■ Problem description ■
Return every record exactly. Omit nothing.

····················

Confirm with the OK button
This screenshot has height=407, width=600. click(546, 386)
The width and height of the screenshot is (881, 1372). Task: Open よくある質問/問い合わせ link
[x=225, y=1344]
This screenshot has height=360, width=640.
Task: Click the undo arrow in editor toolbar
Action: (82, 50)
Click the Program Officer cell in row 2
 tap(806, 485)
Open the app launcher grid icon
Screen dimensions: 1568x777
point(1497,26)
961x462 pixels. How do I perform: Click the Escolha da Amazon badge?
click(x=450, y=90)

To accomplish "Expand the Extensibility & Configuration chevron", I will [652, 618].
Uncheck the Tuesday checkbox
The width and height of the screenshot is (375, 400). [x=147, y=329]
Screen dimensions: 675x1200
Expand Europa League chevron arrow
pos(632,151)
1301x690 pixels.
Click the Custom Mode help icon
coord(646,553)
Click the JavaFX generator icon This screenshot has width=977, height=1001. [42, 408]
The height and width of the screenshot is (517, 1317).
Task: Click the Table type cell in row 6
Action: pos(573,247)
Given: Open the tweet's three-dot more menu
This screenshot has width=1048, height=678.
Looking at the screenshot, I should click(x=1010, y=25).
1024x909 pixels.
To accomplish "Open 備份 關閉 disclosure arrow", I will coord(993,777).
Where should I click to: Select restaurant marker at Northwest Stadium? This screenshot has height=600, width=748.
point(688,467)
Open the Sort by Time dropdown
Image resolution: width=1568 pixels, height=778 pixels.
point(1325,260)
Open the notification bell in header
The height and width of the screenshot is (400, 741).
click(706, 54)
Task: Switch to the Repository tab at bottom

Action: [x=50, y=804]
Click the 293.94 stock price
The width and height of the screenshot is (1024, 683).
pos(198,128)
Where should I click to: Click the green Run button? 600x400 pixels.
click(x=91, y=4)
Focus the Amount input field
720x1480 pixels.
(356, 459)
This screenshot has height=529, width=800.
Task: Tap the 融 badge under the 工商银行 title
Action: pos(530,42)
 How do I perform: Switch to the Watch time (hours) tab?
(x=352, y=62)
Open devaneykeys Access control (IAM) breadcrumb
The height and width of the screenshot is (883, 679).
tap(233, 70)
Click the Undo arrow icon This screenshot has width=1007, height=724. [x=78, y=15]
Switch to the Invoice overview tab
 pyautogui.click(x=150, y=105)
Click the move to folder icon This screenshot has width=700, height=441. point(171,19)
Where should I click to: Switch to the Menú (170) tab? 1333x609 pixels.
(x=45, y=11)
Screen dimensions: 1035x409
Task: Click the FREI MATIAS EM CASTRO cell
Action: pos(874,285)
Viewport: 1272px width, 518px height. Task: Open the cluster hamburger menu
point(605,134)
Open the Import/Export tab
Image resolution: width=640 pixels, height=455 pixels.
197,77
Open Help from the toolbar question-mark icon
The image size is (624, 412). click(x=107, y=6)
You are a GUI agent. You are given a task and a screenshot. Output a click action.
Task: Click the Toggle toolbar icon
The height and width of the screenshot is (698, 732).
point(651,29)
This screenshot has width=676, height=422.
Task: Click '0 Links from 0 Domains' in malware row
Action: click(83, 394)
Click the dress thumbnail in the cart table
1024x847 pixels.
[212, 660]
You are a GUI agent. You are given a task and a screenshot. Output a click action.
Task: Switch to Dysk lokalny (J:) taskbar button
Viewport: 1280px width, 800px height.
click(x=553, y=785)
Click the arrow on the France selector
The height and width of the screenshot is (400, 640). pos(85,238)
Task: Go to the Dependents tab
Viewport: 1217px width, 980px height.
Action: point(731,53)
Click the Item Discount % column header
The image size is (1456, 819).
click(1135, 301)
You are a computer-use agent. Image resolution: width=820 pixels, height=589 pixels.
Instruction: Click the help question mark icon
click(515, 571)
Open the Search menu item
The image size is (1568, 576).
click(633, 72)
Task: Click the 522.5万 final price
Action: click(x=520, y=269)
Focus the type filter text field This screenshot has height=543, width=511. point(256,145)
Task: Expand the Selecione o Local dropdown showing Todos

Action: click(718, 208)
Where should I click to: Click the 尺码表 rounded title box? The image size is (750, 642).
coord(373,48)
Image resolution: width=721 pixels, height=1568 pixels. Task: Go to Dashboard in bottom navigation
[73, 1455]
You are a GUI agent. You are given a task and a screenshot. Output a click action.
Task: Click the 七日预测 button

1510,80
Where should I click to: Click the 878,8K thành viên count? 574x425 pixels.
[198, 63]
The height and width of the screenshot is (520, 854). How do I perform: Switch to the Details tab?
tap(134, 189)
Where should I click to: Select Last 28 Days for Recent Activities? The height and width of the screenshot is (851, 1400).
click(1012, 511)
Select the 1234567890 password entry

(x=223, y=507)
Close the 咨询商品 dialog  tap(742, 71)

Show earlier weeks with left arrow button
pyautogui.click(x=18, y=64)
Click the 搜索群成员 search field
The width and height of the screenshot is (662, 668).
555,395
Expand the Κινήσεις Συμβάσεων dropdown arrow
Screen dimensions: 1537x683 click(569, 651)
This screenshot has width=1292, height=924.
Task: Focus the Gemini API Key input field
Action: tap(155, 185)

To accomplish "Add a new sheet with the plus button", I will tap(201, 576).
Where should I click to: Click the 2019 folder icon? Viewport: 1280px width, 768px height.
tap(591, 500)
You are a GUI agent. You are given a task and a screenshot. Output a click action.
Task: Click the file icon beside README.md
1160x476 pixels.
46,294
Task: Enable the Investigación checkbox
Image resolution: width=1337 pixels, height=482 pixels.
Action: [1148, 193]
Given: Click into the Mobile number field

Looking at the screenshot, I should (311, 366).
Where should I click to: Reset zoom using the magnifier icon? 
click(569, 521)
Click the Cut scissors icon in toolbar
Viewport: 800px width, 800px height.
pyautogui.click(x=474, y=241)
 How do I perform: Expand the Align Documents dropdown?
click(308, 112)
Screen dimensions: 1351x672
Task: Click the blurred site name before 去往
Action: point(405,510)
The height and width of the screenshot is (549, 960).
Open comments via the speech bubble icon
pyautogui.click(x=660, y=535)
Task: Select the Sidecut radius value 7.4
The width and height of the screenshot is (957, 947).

····················

■ Exercise solution ■
Confirm with the OK button
This screenshot has height=407, width=600. click(546, 386)
The width and height of the screenshot is (881, 1372). Task: Open よくある質問/問い合わせ link
[x=225, y=1344]
This screenshot has height=360, width=640.
Task: Click the undo arrow in editor toolbar
Action: (82, 50)
Click the Program Officer cell in row 2
 tap(806, 485)
Open the app launcher grid icon
Screen dimensions: 1568x777
point(1497,26)
961x462 pixels. How do I perform: Click the Escolha da Amazon badge?
click(x=450, y=90)

To accomplish "Expand the Extensibility & Configuration chevron", I will [652, 618].
Uncheck the Tuesday checkbox
The width and height of the screenshot is (375, 400). [x=147, y=329]
Screen dimensions: 675x1200
Expand Europa League chevron arrow
pos(632,151)
1301x690 pixels.
Click the Custom Mode help icon
coord(646,553)
Click the JavaFX generator icon This screenshot has width=977, height=1001. [42, 408]
The height and width of the screenshot is (517, 1317).
Task: Click the Table type cell in row 6
Action: pos(573,247)
Given: Open the tweet's three-dot more menu
This screenshot has width=1048, height=678.
Looking at the screenshot, I should click(x=1010, y=25).
1024x909 pixels.
To accomplish "Open 備份 關閉 disclosure arrow", I will coord(993,777).
Where should I click to: Select restaurant marker at Northwest Stadium? This screenshot has height=600, width=748.
point(688,467)
Open the Sort by Time dropdown
Image resolution: width=1568 pixels, height=778 pixels.
point(1325,260)
Open the notification bell in header
The height and width of the screenshot is (400, 741).
click(706, 54)
Task: Switch to the Repository tab at bottom

Action: [x=50, y=804]
Click the 293.94 stock price
The width and height of the screenshot is (1024, 683).
pos(198,128)
Where should I click to: Click the green Run button? 600x400 pixels.
click(x=91, y=4)
Focus the Amount input field
720x1480 pixels.
(356, 459)
This screenshot has height=529, width=800.
Task: Tap the 融 badge under the 工商银行 title
Action: pos(530,42)
 How do I perform: Switch to the Watch time (hours) tab?
(x=352, y=62)
Open devaneykeys Access control (IAM) breadcrumb
The height and width of the screenshot is (883, 679).
tap(233, 70)
Click the Undo arrow icon This screenshot has width=1007, height=724. [x=78, y=15]
Switch to the Invoice overview tab
 pyautogui.click(x=150, y=105)
Click the move to folder icon This screenshot has width=700, height=441. point(171,19)
Where should I click to: Switch to the Menú (170) tab? 1333x609 pixels.
(x=45, y=11)
Screen dimensions: 1035x409
Task: Click the FREI MATIAS EM CASTRO cell
Action: pos(874,285)
Viewport: 1272px width, 518px height. Task: Open the cluster hamburger menu
point(605,134)
Open the Import/Export tab
Image resolution: width=640 pixels, height=455 pixels.
197,77
Open Help from the toolbar question-mark icon
The image size is (624, 412). click(x=107, y=6)
You are a GUI agent. You are given a task and a screenshot. Output a click action.
Task: Click the Toggle toolbar icon
The height and width of the screenshot is (698, 732).
point(651,29)
This screenshot has width=676, height=422.
Task: Click '0 Links from 0 Domains' in malware row
Action: click(83, 394)
Click the dress thumbnail in the cart table
1024x847 pixels.
[212, 660]
You are a GUI agent. You are given a task and a screenshot. Output a click action.
Task: Switch to Dysk lokalny (J:) taskbar button
Viewport: 1280px width, 800px height.
click(x=553, y=785)
Click the arrow on the France selector
The height and width of the screenshot is (400, 640). pos(85,238)
Task: Go to the Dependents tab
Viewport: 1217px width, 980px height.
Action: point(731,53)
Click the Item Discount % column header
The image size is (1456, 819).
click(1135, 301)
You are a computer-use agent. Image resolution: width=820 pixels, height=589 pixels.
Instruction: Click the help question mark icon
click(515, 571)
Open the Search menu item
The image size is (1568, 576).
click(633, 72)
Task: Click the 522.5万 final price
Action: click(x=520, y=269)
Focus the type filter text field This screenshot has height=543, width=511. point(256,145)
Task: Expand the Selecione o Local dropdown showing Todos

Action: click(718, 208)
Where should I click to: Click the 尺码表 rounded title box? The image size is (750, 642).
coord(373,48)
Image resolution: width=721 pixels, height=1568 pixels. Task: Go to Dashboard in bottom navigation
[73, 1455]
You are a GUI agent. You are given a task and a screenshot. Output a click action.
Task: Click the 七日预测 button

1510,80
Where should I click to: Click the 878,8K thành viên count? 574x425 pixels.
[198, 63]
The height and width of the screenshot is (520, 854). How do I perform: Switch to the Details tab?
tap(134, 189)
Where should I click to: Select Last 28 Days for Recent Activities? The height and width of the screenshot is (851, 1400).
click(1012, 511)
Select the 1234567890 password entry

(x=223, y=507)
Close the 咨询商品 dialog  tap(742, 71)

Show earlier weeks with left arrow button
pyautogui.click(x=18, y=64)
Click the 搜索群成员 search field
The width and height of the screenshot is (662, 668).
555,395
Expand the Κινήσεις Συμβάσεων dropdown arrow
Screen dimensions: 1537x683 click(569, 651)
This screenshot has width=1292, height=924.
Task: Focus the Gemini API Key input field
Action: tap(155, 185)

To accomplish "Add a new sheet with the plus button", I will tap(201, 576).
Where should I click to: Click the 2019 folder icon? Viewport: 1280px width, 768px height.
tap(591, 500)
You are a GUI agent. You are given a task and a screenshot. Output a click action.
Task: Click the file icon beside README.md
1160x476 pixels.
46,294
Task: Enable the Investigación checkbox
Image resolution: width=1337 pixels, height=482 pixels.
Action: [1148, 193]
Given: Click into the Mobile number field

Looking at the screenshot, I should (311, 366).
Where should I click to: Reset zoom using the magnifier icon? 
click(569, 521)
Click the Cut scissors icon in toolbar
Viewport: 800px width, 800px height.
pyautogui.click(x=474, y=241)
 How do I perform: Expand the Align Documents dropdown?
click(308, 112)
Screen dimensions: 1351x672
Task: Click the blurred site name before 去往
Action: point(405,510)
The height and width of the screenshot is (549, 960).
Open comments via the speech bubble icon
pyautogui.click(x=660, y=535)
Task: Select the Sidecut radius value 7.4
The width and height of the screenshot is (957, 947).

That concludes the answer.